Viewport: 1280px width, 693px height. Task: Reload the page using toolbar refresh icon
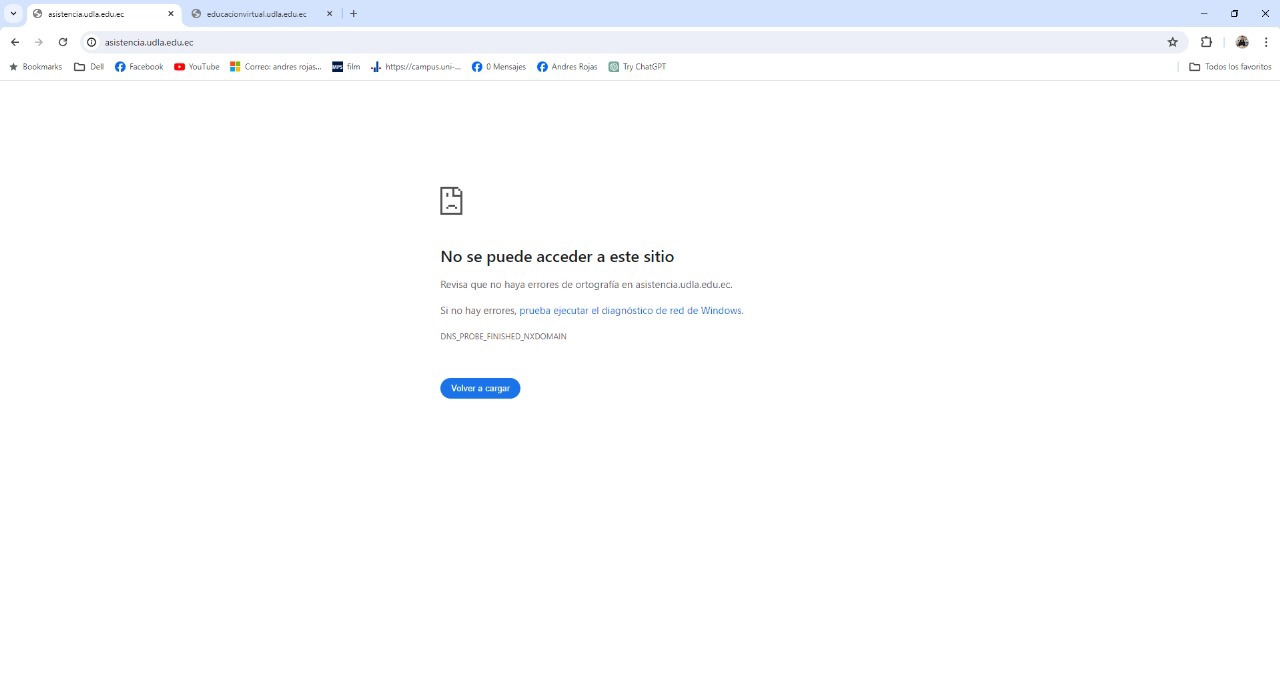pyautogui.click(x=63, y=42)

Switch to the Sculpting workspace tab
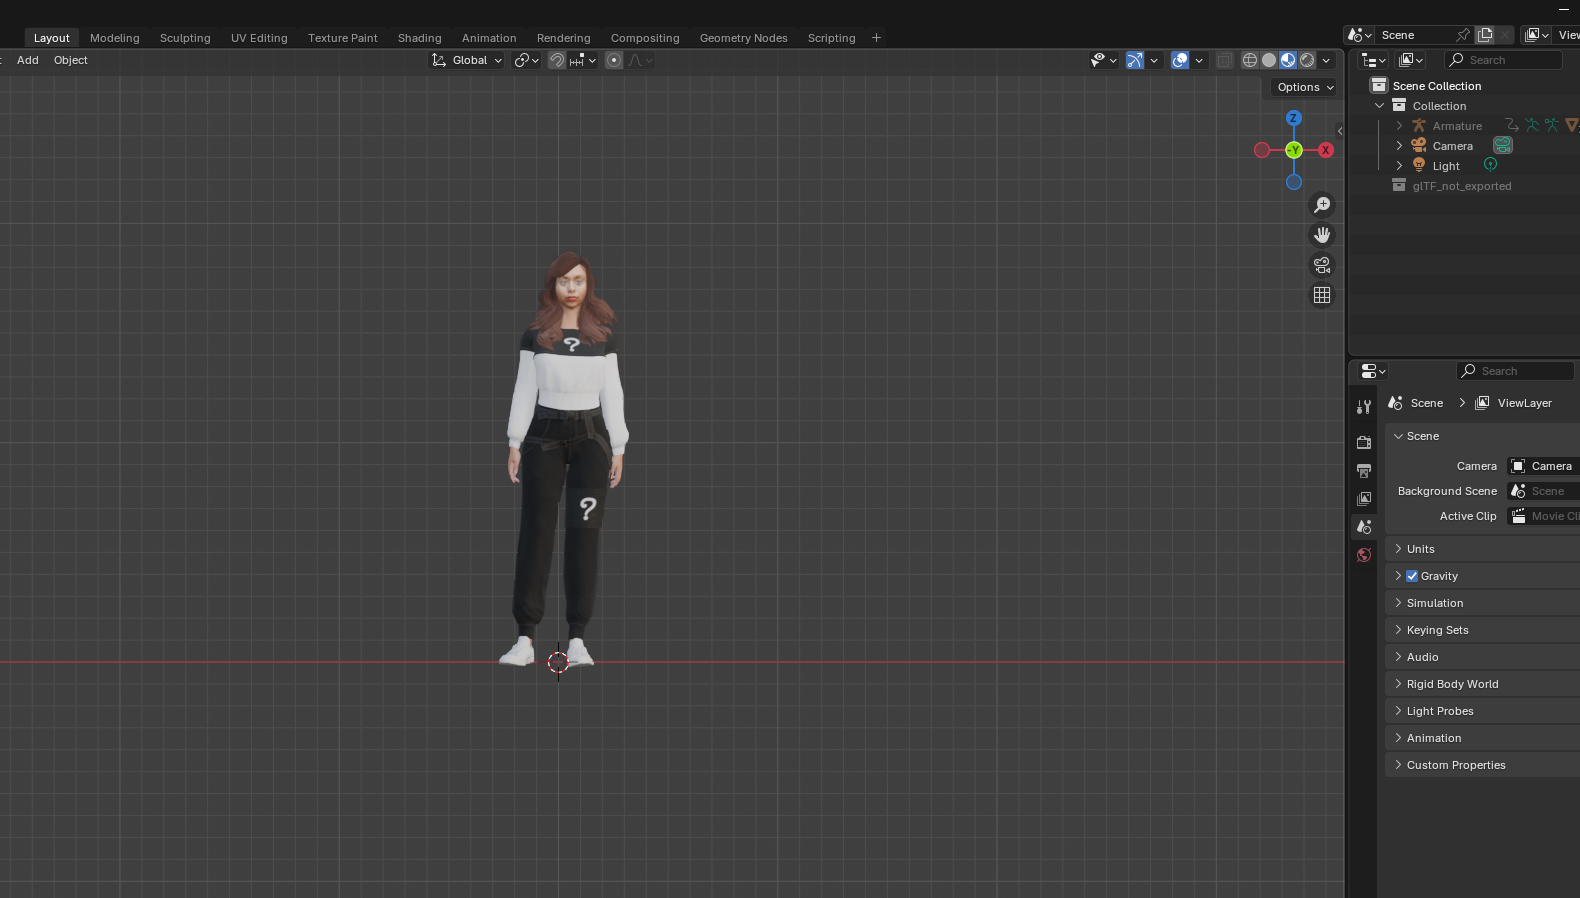[x=185, y=38]
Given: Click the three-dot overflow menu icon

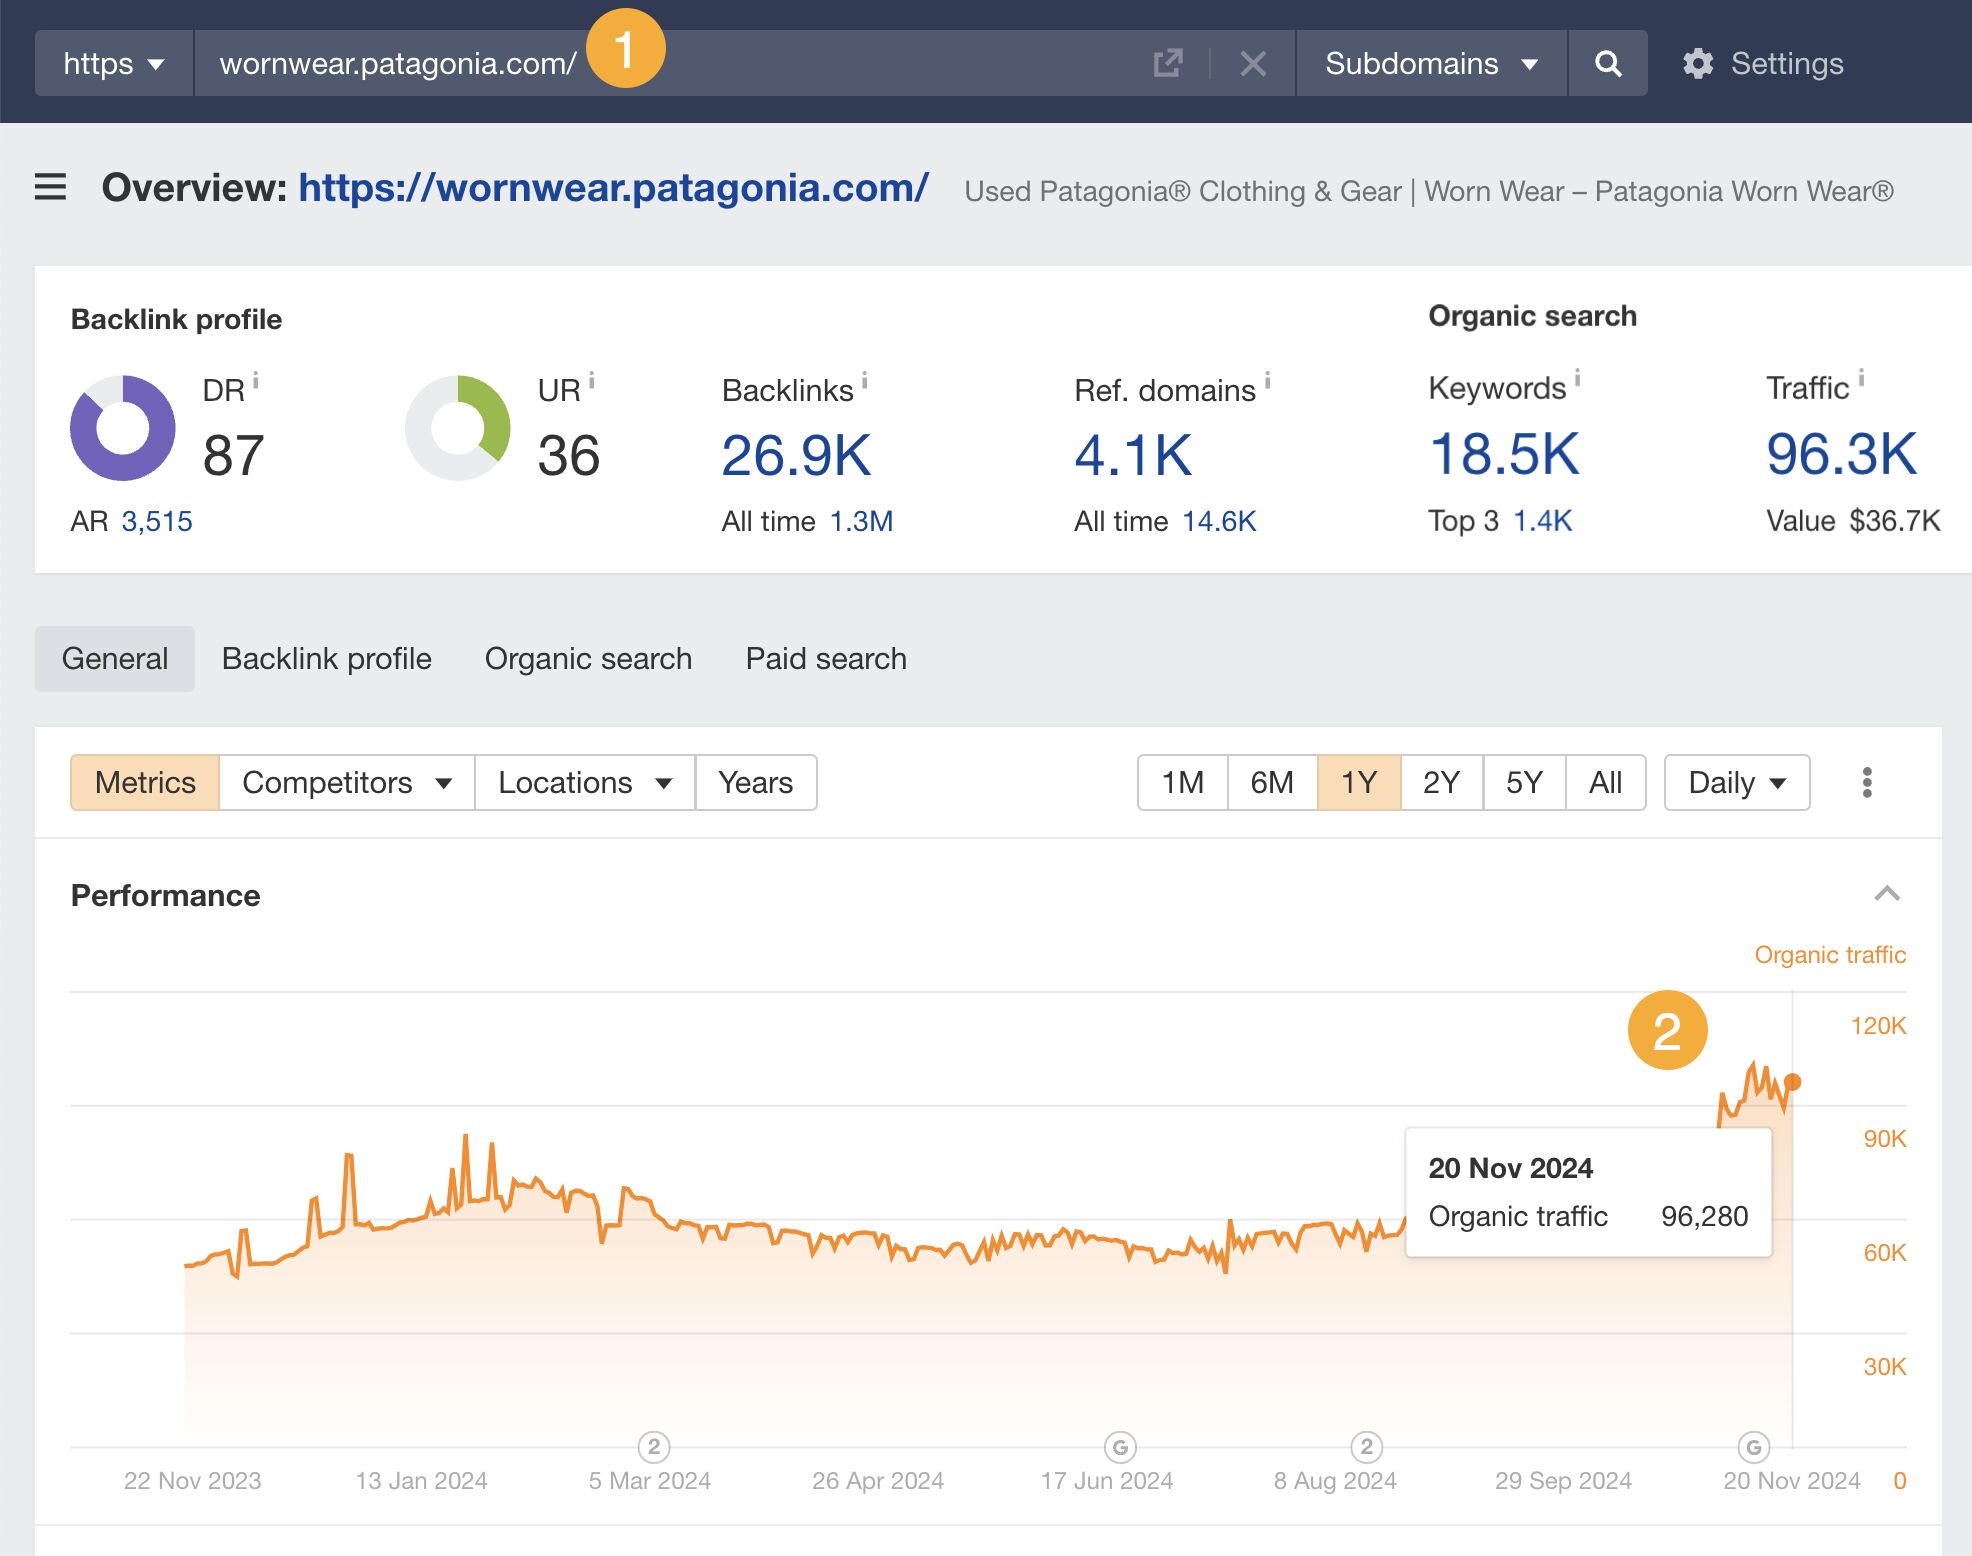Looking at the screenshot, I should click(x=1863, y=783).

## ACTIVITY
Leave the pictures aside and print exactly, and only, the lines from the one with "Switch to the Sculpting workspace tab" through the end of the data, both included.

## EXPECTED ANSWER
Switch to the Sculpting workspace tab
[x=185, y=38]
Given: Click the three-dot overflow menu icon

Looking at the screenshot, I should click(x=1863, y=783).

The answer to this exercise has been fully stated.